Amid calls for Secretary of Defense Donald Rumsfeld's removal over allegations of the abuse of Iraqi prisoners by U.S. military personnel, some conservative pundits have their own ideas of who is responsible. Media Matters for America has identified at least four groups who have been blamed: women, feminists, Muslims, and the academic left.
Ann Coulter, right-wing pundit and syndicated columnist, said:
I think the other point that no one is making about the abuse photos is just the disproportionate number of women involved, including a girl general running the entire operation.

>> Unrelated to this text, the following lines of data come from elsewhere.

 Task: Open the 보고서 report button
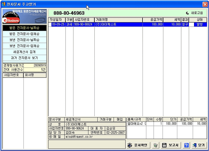click(170, 145)
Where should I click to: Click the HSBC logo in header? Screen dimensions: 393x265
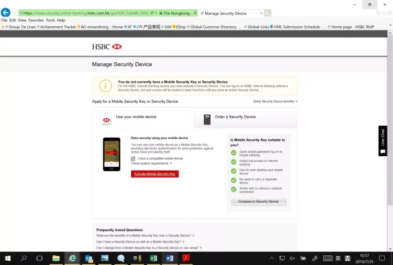107,46
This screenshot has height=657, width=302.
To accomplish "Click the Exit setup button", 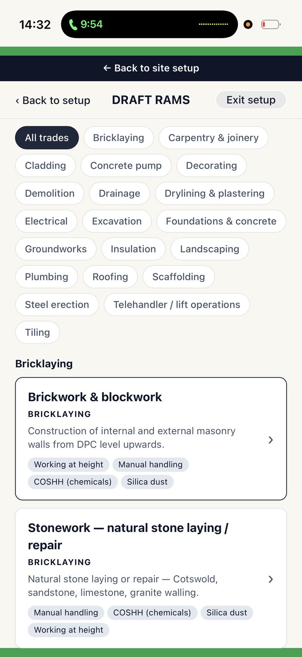I will 251,100.
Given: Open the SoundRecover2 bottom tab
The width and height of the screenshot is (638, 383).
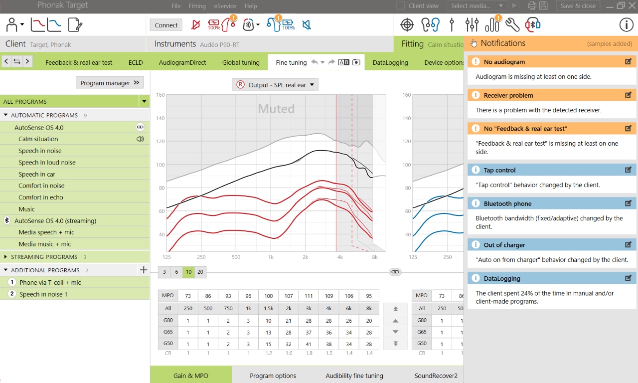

I mean, this is lesson, you know, one million and 47 on why women shouldn't be in the military. In addition to not being able to carry even a medium-sized backpack, women are too vicious.
[FOX News Channel, Hannity & Colmes, May 5]
Linda Chavez, syndicated columnist and FOX News Channel political analyst, wrote:
But one factor that may have contributed -- but which I doubt investigators will want to even consider -- is whether the presence of women in the unit actually encouraged more misbehavior, especially of the sexual nature that the pictures reveal.
[The Heritage Foundation's website Townhall.com and The Baltimore Sun, May 5]
George Neumayr, managing editor of The American Spectator, wrote:
The image of that female guard, smoking away as she joins gleefully in the disgraceful melee like one of the guys, is a cultural outgrowth of a feminist culture which encourages female barbarians. GI Janes are kicking around patriarchal Muslims in Iraq? This is [Feminist Majority Foundation president] Eleanor Smeal's vision come to life. Had Thelma and Louise gone off to Iraq -- and sexually humiliated some of Saddam Hussein's soldiers as payback for abuse to Jessica Lynch a few cities back -- the radical feminists could make a sequel. ...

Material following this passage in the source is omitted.